### Task goal
Leaving the pictures aside, restate all of the data exactly.

[Items listed in a dataset]
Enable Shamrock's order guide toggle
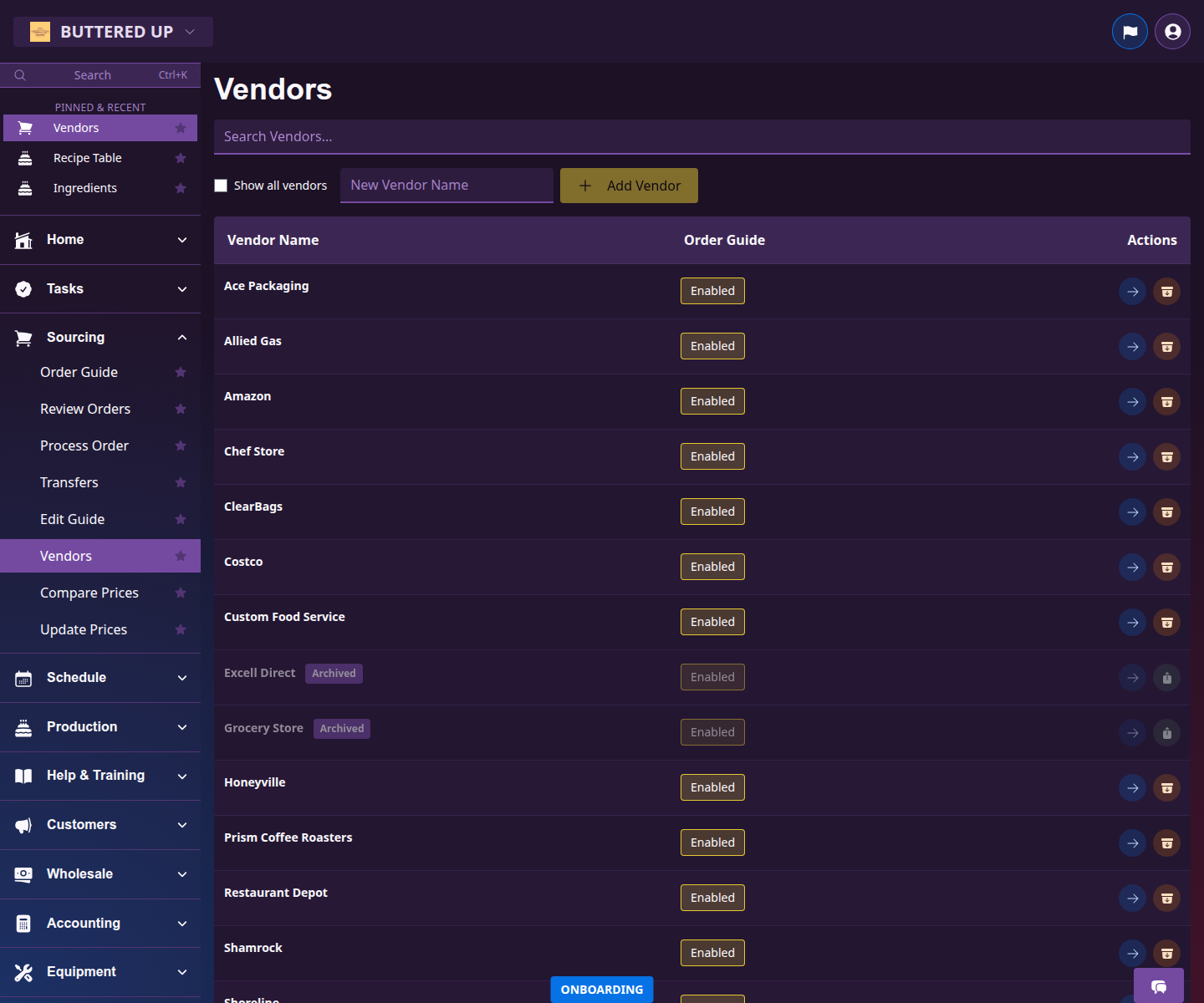Viewport: 1204px width, 1003px height. point(712,952)
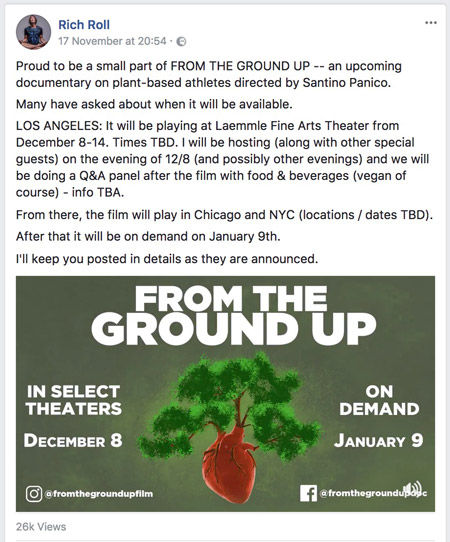Click the IN SELECT THEATERS caption
This screenshot has width=450, height=542.
tap(74, 400)
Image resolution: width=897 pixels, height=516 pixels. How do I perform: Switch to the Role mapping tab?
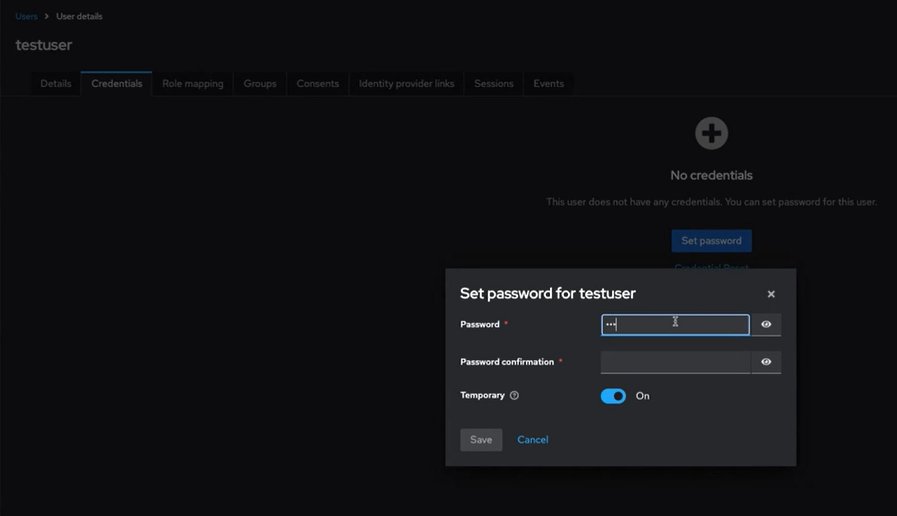click(x=193, y=84)
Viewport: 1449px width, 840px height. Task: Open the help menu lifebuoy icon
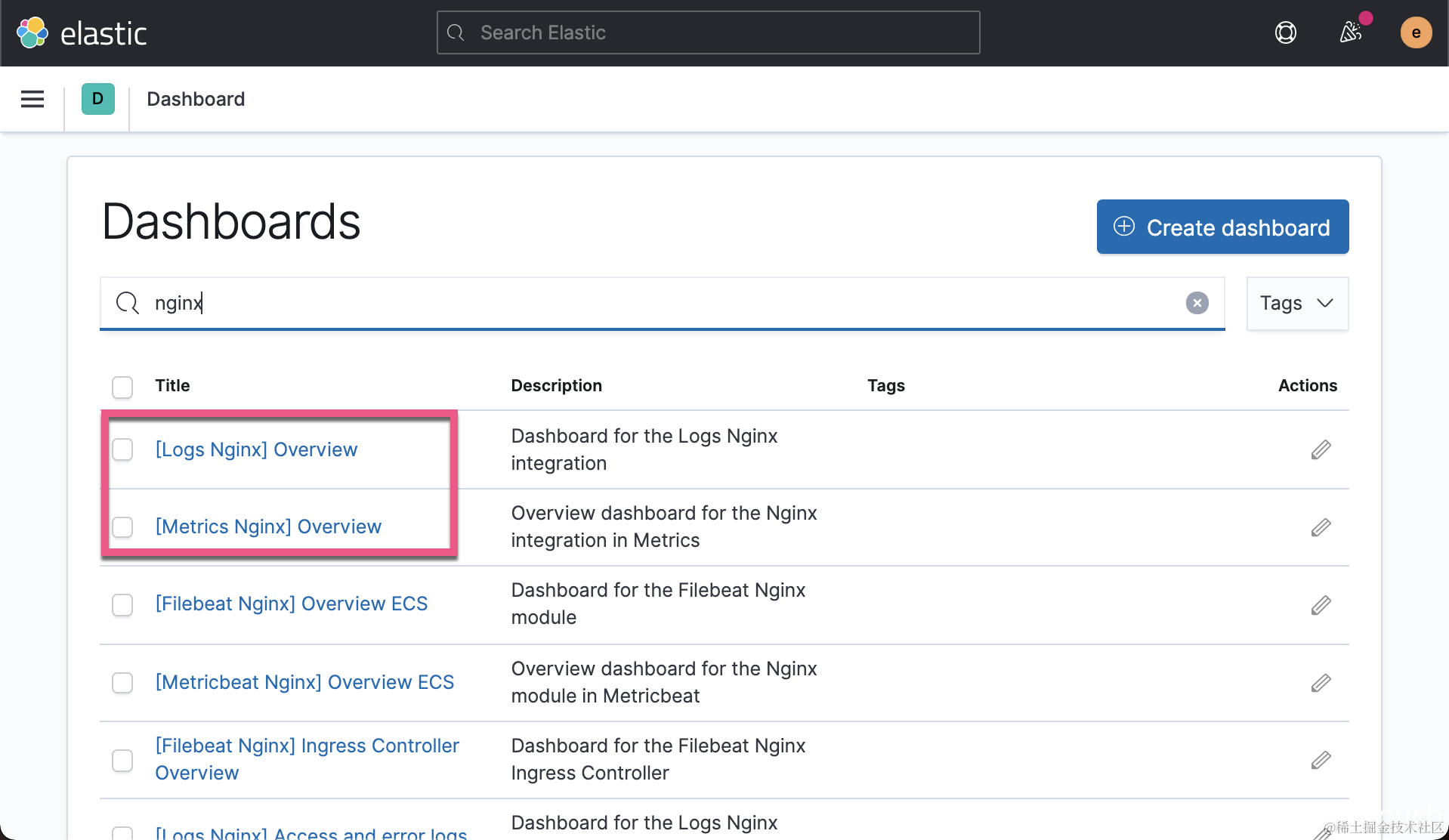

### Solution
Enable Shamrock's order guide toggle
Viewport: 1204px width, 1003px height. point(712,952)
Click the IN SELECT THEATERS caption
This screenshot has width=450, height=542.
tap(74, 400)
Image resolution: width=897 pixels, height=516 pixels. How do I perform: Switch to the Role mapping tab?
click(x=193, y=84)
Viewport: 1449px width, 840px height. Task: Open the help menu lifebuoy icon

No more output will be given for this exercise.